Park Yang-Kyun, Sharp Gregory C
Department of Radiation Oncology, Massachusetts General Hospital, Boston, MA, USA
Department of Radiation Oncology, Massachusetts General Hospital, Boston, MA, USA.
Technol Cancer Res Treat. 2016 Apr;15(2):387-95. doi: 10.1177/1533034615576829. Epub 2015 Mar 20.

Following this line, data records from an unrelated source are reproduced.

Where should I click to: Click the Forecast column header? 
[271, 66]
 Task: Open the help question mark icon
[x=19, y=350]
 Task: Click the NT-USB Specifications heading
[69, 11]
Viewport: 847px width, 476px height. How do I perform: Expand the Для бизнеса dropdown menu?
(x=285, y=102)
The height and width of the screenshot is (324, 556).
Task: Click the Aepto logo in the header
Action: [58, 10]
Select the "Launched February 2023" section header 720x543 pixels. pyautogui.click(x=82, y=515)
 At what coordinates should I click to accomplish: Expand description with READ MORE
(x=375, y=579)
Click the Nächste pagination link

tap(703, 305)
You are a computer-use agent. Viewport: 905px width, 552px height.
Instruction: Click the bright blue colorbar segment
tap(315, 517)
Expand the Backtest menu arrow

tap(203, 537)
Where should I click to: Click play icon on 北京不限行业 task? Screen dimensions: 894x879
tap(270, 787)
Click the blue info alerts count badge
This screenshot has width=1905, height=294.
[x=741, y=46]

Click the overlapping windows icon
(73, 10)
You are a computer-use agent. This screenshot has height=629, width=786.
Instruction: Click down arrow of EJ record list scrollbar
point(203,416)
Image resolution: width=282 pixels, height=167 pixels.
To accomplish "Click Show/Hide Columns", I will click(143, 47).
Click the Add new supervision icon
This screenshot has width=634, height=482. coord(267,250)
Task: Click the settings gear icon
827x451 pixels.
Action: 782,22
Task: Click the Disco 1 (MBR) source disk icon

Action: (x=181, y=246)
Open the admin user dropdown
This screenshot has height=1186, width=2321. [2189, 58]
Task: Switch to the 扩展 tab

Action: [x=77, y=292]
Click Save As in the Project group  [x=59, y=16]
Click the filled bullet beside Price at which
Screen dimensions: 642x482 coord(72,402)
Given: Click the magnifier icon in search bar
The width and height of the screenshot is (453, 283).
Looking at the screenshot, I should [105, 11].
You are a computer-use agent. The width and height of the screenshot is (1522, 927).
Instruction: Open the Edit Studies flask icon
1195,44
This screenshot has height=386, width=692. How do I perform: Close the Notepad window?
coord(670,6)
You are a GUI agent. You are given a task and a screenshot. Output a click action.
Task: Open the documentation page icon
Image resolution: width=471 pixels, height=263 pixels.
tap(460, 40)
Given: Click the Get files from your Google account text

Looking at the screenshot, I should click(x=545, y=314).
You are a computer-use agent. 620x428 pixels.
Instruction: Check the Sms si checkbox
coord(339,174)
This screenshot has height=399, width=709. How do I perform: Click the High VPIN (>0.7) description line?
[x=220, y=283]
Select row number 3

Gain calibration for X-ray imaging systems with a movable flat panel detector and an intrinsic crosshair is a challenge due to the geometry-dependent heel effect and crosshair artifact. This study aims to develop a gain correction method for such systems by implementing the Multi-Acquisition Gain Image Correction technique. Flood field images containing crosshair and heel effect were acquired in 4 different flat panel detector positions at fixed exposure parameters. The crosshair region was automatically detected using common image processing algorithms and removed by a simple interpolation procedure, resulting in a crosshair-removed image. A large kernel-based correction was then used to remove the heel effect. Mask filters corresponding to each crosshair region were applied to the resultant heel effect-removed images to invalidate the pixels of the original crosshair region. Finally, a seamless gain map was composed with corresponding valid pixels from the processed images either by the sequential replacement or by the selective averaging techniques developed in this study. Quantitative evaluation was performed based on normalized noise power spectrum and detective quantum efficiency improvement factor for the flood field images corrected by the Multi-Acquisition Gain Image Correction-based gain maps. For comparison purposes, a single crosshair-removed gain map was also tested. As a result, it was demonstrated that the Multi-Acquisition Gain Image Correction technique achieved better image quality than the crosshair-removed technique, showing lower normalized noise power spectrum values over most of spatial frequencies. The improvement was more obvious at the priori-crosshair region of the gain map. The mean detective quantum efficiency improvement factor was 1.09 ± 0.06, 2.46 ± 0.32, and 3.34 ± 0.36 in the priori-crosshair region and 2.35 ± 0.31, 2.33 ± 0.31, and 3.09 ± 0.34 in the normal region, for crosshair-removed, Multi-Acquisition Gain Image Correction-sequential replacement, and Multi-Acquisition Gain Image Correction-selective averaging techniques, respectively. Therefore, this study indicates that the introduced Multi-Acquisition Gain Image Correction technique is an appropriate method for gain calibration of an imaging system associated with a moving flat panel detector and an intrinsic crosshair.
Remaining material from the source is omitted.